In some embodiments, the modification to the guide is a chemical modification, an insertion, a deletion or a split. In some embodiments, the chemical modification includes, but is not limited to, incorporation of 2′-O-methyl (M) analogs, 2′-deoxy analogs, 2-thiouridine analogs, N6-methyladenosine analogs, 2′-fluoro analogs, 2-aminopurine, 5-bromo-uridine, pseudouridine (Ψ), N1-methylpseudouridine (me1Ψ), 5-methoxyuridine(5moU), inosine, 7-methylguanosine, 2′-O-methyl 3′phosphorothioate (MS), S-constrained ethyl(cEt), phosphorothioate (PS), or 2′-O-methyl 3′thioPACE (MSP). In some embodiments, the guide comprises one or more of phosphorothioate modifications. In certain embodiments, at least 1, 2, 3, 4, 5, 6, 7, 8, 9, 10, 11, 12, 13, 14, 15, 16, 17, 18, 19, 20, or 25 nucleotides of the guide are chemically modified. In certain embodiments, one or more nucleotides in the seed region are chemically modified. In certain embodiments, one or more nucleotides in the 3′-terminus are chemically modified. In certain embodiments, none of the nucleotides in the 5′-handle is chemically modified. In some embodiments, the chemical modification in the seed region is a minor modification, such as incorporation of a 2′-fluoro analog. In a specific embodiment, one nucleotide of the seed region is replaced with a 2′-fluoro analog. In some embodiments, 5 to 10 nucleotides in the 3′-terminus are chemically modified. Such chemical modifications at the 3′-terminus of the Cas13 CrRNA may improve Cas13 activity. In a specific embodiment, 1, 2, 3, 4, 5, 6, 7, 8, 9 or 10 nucleotides in the 3′-terminus are replaced with 2′-fluoro analogues. In a specific embodiment, 1, 2, 3, 4, 5, 6, 7, 8, 9 or 10 nucleotides in the 3′-terminus are replaced with 2′-O-methyl (M) analogs.
In some embodiments, the loop of the 5′-handle of the guide is modified. In some embodiments, the loop of the 5′-handle of the guide is modified to have a deletion, an insertion, a split, or chemical modifications. In certain embodiments, the modified loop comprises 3, 4, or 5 nucleotides. In certain embodiments, the loop comprises the sequence of UCUU, UUUU, UAUU, or UGUU.
In some embodiments, the guide molecule forms a stemloop with a separate non-covalently linked sequence, which can be DNA or RNA. In particular embodiments, the sequences forming the guide are first synthesized using the standard phosphoramidite synthetic protocol (Herdewijn, P., ed., Methods in Molecular Biology Col 288, Oligonucleotide Synthesis: Methods and Applications, Humana Press, New Jersey (2012)).
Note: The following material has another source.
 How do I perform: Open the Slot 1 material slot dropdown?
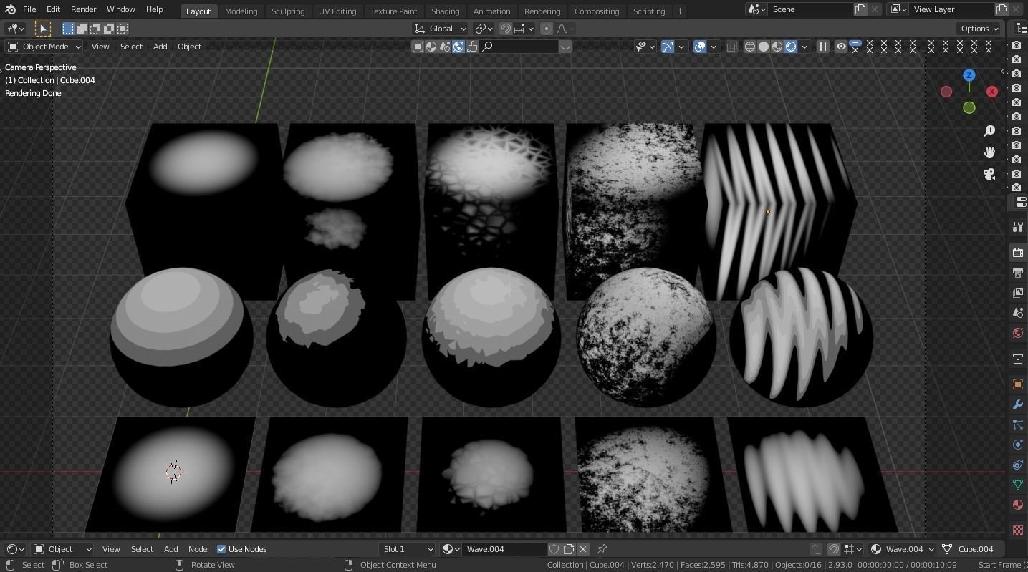[407, 549]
In some embodiments, these sequences can be functionalized to contain an appropriate functional group for ligation using the standard protocol known in the art (Hermanson, G. T., Bioconjugate Techniques, Academic Press (2013)). Examples of functional groups include, but are not limited to, hydroxyl, amine, carboxylic acid, carboxylic acid halide, carboxylic acid active ester, aldehyde, carbonyl, chlorocarbonyl, imidazolylcarbonyl, hydrozide, semicarbazide, thio semicarbazide, thiol, maleimide, haloalkyl, sufonyl, ally, propargyl, diene, alkyne, and azide. Once this sequence is functionalized, a covalent chemical bond or linkage can be formed between this sequence and the direct repeat sequence. Examples of chemical bonds include, but are not limited to, those based on carbamates, ethers, esters, amides, imines, amidines, aminotrizines, hydrozone, disulfides, thioethers, thioesters, phosphorothioates, phosphorodithioates, sulfonamides, sulfonates, fulfones, sulfoxides, ureas, thioureas, hydrazide, oxime, triazole, photolabile linkages, C—C bond forming groups such as Diels-Alder cyclo-addition pairs or ring-closing metathesis pairs, and Michael reaction pairs.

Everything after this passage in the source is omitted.